Nothing but a number should be given: how many lines in the entries below include the string "computer".
•••
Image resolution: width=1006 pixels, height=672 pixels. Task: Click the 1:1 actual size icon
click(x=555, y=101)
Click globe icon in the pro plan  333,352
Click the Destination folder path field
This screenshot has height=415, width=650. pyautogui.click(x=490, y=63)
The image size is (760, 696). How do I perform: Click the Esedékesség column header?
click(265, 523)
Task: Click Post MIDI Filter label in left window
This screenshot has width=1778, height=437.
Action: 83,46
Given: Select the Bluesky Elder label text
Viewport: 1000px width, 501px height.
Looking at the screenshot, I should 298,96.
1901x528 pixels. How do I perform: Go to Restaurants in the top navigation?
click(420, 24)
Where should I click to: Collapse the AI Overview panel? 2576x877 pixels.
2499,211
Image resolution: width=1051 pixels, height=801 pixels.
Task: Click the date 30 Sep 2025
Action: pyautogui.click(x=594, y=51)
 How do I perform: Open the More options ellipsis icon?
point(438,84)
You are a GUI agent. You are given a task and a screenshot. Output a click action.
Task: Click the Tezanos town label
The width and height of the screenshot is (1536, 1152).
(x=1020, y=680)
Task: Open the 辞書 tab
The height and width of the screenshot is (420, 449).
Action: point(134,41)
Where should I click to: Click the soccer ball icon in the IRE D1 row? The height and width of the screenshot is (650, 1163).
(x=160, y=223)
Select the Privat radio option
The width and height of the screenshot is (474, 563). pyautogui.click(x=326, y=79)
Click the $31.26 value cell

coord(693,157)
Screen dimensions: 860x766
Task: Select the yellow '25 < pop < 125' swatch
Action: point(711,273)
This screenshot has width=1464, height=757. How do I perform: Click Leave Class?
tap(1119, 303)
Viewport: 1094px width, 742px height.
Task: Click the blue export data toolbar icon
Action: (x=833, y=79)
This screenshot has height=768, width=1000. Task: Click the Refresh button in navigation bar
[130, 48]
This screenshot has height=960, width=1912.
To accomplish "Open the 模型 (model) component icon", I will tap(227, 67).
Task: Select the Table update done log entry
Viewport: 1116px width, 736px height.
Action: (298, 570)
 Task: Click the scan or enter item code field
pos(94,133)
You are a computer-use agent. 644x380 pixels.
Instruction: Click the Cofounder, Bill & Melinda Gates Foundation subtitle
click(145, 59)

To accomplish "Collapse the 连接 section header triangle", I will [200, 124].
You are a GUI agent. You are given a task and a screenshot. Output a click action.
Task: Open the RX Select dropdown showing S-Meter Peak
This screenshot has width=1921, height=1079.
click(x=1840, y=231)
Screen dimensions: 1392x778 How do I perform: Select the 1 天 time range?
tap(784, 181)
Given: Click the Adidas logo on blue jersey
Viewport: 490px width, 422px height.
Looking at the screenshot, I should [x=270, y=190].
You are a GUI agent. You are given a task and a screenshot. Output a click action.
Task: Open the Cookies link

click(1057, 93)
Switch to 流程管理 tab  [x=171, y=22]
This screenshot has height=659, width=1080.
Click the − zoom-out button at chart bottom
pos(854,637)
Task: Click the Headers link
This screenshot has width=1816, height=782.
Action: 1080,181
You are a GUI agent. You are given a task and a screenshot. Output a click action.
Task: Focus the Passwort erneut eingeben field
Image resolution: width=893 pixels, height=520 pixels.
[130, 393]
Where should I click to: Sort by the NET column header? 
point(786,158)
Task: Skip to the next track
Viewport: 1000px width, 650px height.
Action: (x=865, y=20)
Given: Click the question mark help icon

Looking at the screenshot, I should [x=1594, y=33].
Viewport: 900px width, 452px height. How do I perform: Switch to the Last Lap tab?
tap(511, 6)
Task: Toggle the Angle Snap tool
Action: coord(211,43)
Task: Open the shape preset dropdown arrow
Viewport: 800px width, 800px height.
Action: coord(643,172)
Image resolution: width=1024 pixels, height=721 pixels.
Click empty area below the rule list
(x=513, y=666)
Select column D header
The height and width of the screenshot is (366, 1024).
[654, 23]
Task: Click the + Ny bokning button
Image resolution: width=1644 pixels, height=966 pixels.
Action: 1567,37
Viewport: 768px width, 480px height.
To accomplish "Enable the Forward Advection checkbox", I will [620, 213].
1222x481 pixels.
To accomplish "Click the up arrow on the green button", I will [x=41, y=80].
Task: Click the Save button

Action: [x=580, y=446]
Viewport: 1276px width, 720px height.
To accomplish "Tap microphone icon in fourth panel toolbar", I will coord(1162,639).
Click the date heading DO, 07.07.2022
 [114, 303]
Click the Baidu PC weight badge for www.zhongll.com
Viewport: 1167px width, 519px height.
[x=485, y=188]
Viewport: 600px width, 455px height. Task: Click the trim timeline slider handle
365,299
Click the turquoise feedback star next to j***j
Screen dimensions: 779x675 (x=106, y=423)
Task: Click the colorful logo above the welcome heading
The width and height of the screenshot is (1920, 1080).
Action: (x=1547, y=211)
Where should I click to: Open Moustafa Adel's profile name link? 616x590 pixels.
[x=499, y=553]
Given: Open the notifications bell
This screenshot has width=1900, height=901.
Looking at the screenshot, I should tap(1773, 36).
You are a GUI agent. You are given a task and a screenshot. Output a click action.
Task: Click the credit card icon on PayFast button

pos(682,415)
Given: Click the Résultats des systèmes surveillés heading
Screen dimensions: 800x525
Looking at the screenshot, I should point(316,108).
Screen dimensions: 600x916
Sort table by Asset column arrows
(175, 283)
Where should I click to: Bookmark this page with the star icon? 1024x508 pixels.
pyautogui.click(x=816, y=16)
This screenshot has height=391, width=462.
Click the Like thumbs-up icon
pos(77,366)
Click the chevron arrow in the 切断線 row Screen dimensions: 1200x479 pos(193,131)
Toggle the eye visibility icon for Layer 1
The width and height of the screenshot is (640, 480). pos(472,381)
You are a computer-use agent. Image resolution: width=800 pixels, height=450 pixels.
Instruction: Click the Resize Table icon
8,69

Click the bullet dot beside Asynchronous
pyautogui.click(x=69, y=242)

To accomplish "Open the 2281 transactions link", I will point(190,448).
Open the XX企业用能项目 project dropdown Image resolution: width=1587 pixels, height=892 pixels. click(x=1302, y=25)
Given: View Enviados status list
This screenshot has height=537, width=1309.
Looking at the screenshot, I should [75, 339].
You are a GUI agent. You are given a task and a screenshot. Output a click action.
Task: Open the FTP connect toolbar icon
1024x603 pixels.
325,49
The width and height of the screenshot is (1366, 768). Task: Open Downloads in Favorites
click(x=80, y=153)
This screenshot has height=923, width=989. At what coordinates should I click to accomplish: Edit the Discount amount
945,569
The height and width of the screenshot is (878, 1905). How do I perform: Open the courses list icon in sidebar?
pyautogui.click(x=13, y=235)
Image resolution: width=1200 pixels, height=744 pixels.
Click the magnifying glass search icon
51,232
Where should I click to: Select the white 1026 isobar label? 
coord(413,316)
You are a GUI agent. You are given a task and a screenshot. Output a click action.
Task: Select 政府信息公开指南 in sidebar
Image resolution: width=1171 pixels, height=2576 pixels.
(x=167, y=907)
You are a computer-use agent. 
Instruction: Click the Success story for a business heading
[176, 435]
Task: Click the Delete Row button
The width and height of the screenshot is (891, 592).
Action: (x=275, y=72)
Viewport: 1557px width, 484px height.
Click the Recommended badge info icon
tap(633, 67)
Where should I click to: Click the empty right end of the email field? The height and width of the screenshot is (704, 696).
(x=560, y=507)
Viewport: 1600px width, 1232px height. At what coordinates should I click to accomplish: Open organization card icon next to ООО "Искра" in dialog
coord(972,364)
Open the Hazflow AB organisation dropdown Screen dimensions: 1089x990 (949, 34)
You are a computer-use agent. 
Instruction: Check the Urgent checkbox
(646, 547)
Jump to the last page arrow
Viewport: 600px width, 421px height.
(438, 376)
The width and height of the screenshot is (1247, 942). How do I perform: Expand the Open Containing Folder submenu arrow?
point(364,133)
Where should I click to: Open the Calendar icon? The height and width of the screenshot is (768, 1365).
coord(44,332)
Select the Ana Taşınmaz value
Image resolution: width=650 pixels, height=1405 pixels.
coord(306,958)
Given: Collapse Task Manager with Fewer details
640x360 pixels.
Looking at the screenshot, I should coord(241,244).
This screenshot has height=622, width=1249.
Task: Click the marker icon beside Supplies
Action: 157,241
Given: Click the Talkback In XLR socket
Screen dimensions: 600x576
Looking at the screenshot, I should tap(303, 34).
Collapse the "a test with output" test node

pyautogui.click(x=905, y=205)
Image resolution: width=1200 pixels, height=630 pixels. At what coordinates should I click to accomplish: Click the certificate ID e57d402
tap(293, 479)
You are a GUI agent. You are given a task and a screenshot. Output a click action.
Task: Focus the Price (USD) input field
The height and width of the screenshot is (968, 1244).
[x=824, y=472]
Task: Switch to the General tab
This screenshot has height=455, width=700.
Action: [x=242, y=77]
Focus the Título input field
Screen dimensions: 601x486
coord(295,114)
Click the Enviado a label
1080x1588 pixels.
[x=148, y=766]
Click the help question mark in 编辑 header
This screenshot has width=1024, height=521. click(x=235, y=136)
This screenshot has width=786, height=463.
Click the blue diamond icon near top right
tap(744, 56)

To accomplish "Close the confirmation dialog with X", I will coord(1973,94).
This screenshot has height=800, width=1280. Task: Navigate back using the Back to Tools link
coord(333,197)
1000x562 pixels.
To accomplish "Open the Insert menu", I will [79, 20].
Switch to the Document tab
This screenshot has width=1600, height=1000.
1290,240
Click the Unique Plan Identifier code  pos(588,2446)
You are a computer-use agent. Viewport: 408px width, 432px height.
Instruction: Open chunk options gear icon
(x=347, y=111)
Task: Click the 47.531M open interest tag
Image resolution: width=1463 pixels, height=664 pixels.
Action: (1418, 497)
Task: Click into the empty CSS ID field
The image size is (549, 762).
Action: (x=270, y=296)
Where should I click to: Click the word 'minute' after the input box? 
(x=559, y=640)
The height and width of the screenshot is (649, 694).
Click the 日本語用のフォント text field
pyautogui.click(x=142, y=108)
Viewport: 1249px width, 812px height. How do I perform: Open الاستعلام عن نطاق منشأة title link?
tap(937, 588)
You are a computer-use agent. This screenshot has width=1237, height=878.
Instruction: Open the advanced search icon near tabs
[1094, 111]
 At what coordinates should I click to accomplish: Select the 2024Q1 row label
•••
## Exercise answer
6